This effect was more marked in female, than in male rats. Effects on triglyceride levels were not consistent among the various studies. In monkeys a daily dose of 300 mg/kg increased triglyceride levels and chylomicron concentrations. In a small clinical study, a daily dose of 250 mg for 8 weeks did not result in detectable changes in the plasma lipid profile. In other clinical trials there was no evidence of a significant change in the plasma lipid profile of patients.

Paediatric use.

There is no experience with terbinafine in children and its use cannot be recommended.
This product should be kept out of reach of children.

Use in the elderly.

There is no evidence to suggest that elderly patients require different dosages or experience side effects different from those in younger patients. When using tablets in this age group the possibility of impairment of liver or kidney function should be considered (see Section 4.4 Special Warnings and Precautions for Use).

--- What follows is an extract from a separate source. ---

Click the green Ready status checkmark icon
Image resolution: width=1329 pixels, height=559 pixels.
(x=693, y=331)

Effects on laboratory tests.

No data available.

4.5 Interactions with Other Medicines and Other Forms of Interactions

The plasma clearance of terbinafine may be accelerated by drugs that induce metabolism (see Rifampicin), and may be inhibited by drugs that inhibit (see Cimetidine) cytochrome P450. Where co-administration of such agents is necessary, the dosage of terbinafine may need to be adjusted accordingly.
Cautious use of terbinafine is advised in women taking oral contraceptives since a few cases of menstrual disorders have been reported in patients taking this drug combination, although the incidence of these disorders remains within the background incidence of patients taking oral contraceptives alone.
There have been spontaneous reports of increase or decrease in prothrombin times in patients concomitantly taking oral terbinafine and warfarin, however, a causal relationship between terbinafine tablets and these changes has not been established.

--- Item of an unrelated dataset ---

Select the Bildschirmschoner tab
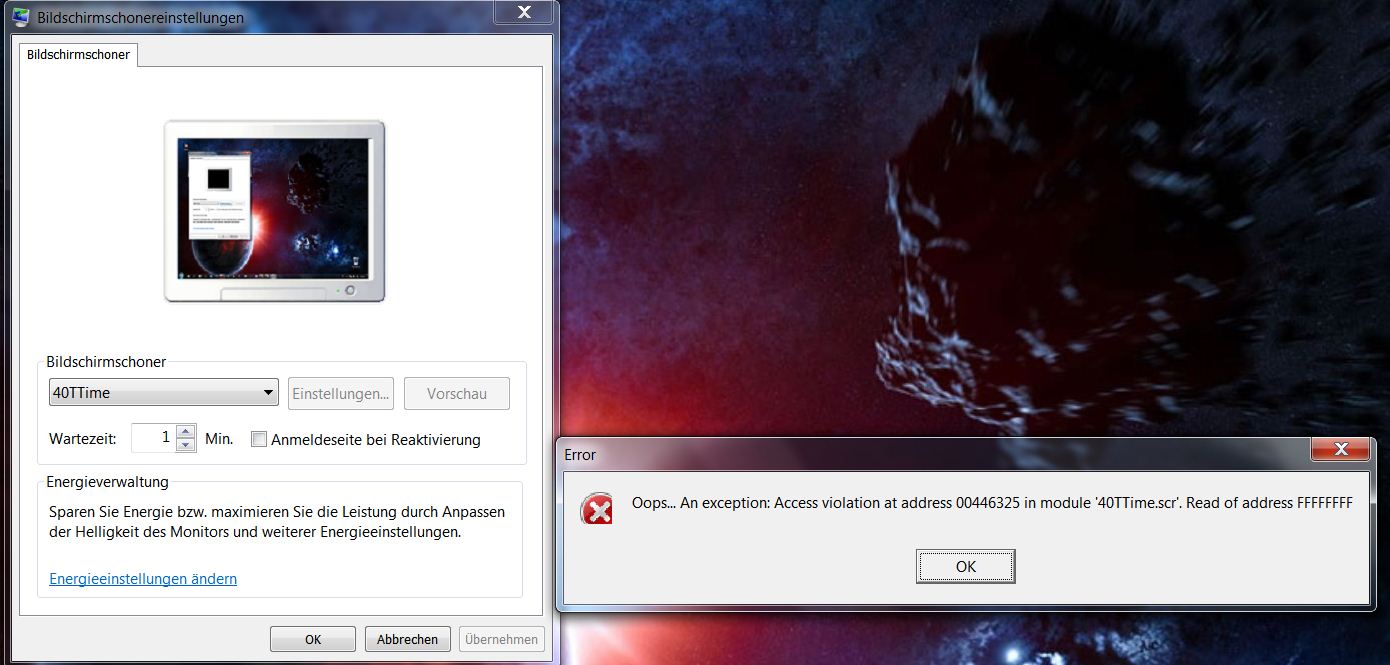Image resolution: width=1390 pixels, height=665 pixels. point(78,55)
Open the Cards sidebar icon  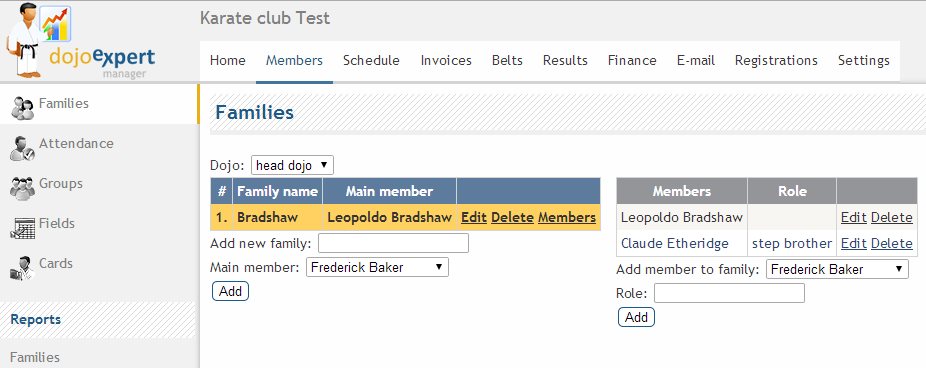coord(22,268)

The following medicinal products may increase the effect or plasma concentration of terbinafine.


Cimetidine decreased the clearance of terbinafine by 33%. Where co-administration of such agents is necessary, the dosage of terbinafine may need to be adjusted accordingly.

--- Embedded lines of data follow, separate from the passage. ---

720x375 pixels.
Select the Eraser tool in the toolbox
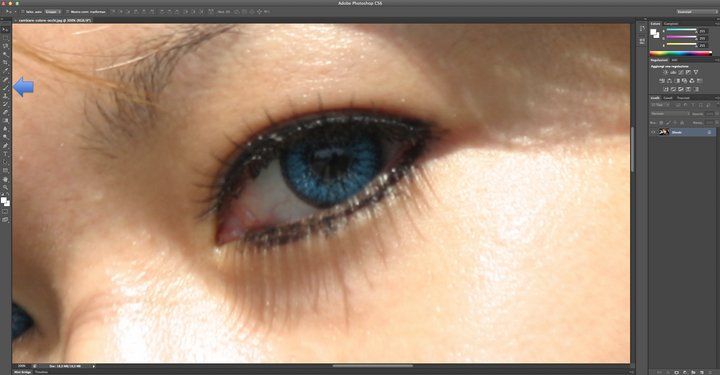[x=6, y=112]
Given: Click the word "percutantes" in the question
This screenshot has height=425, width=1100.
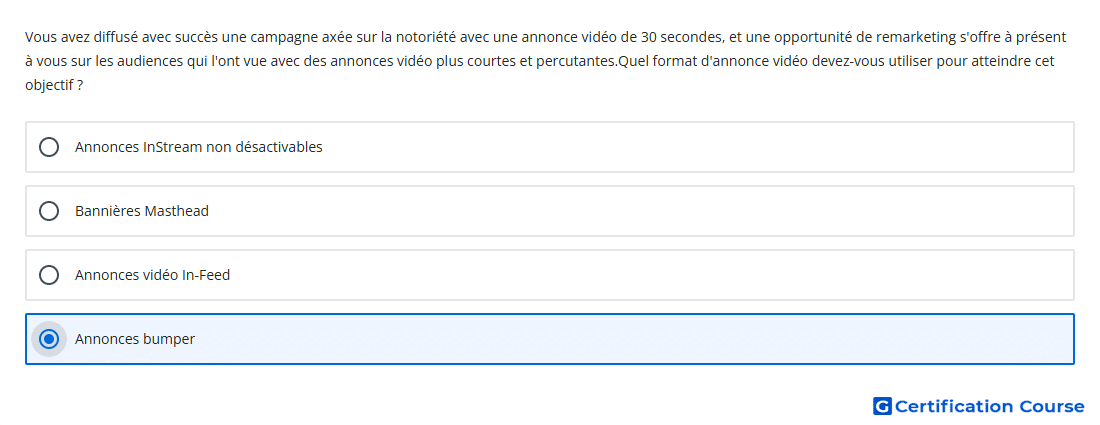Looking at the screenshot, I should tap(577, 61).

Fluconazole significantly increased the Cmax and AUC of terbinafine, due to inhibition of both CYP2C9 and CYP3A4 enzymes. Similar increase in exposure may occur when other drugs which may inhibit both CYP2C9 and CYP3A4, such as ketoconazole and amiodarone, are concomitantly administered with terbinafine.

The following medicinal products may decrease the effect or plasma concentration of terbinafine.


Rifampicin increased the clearance of terbinafine by 100%. Where co-administration of such agents is necessary, the dosage of terbinafine may need to be adjusted accordingly.

Effect of terbinafine on other medicinal products.

In vitro and in vivo studies showed negligible potential for interaction with the drugs that are metabolised via the CYP450 system except those with CYP2D6-mediated metabolism.
Terbinafine does not interfere with the metabolism of antipyrine or digoxin. Terbinafine clearance is unaffected by cyclosporine.
There was no effect of terbinafine on the pharmacokinetics of fluconazole. Further there was no clinically relevant interaction between terbinafine and the potential comedications cotrimoxazole (trimethoprim and sulfamethoxazole), zidovudine or theophylline.
Terbinafine may increase the effect or plasma concentration of the following medicinal products.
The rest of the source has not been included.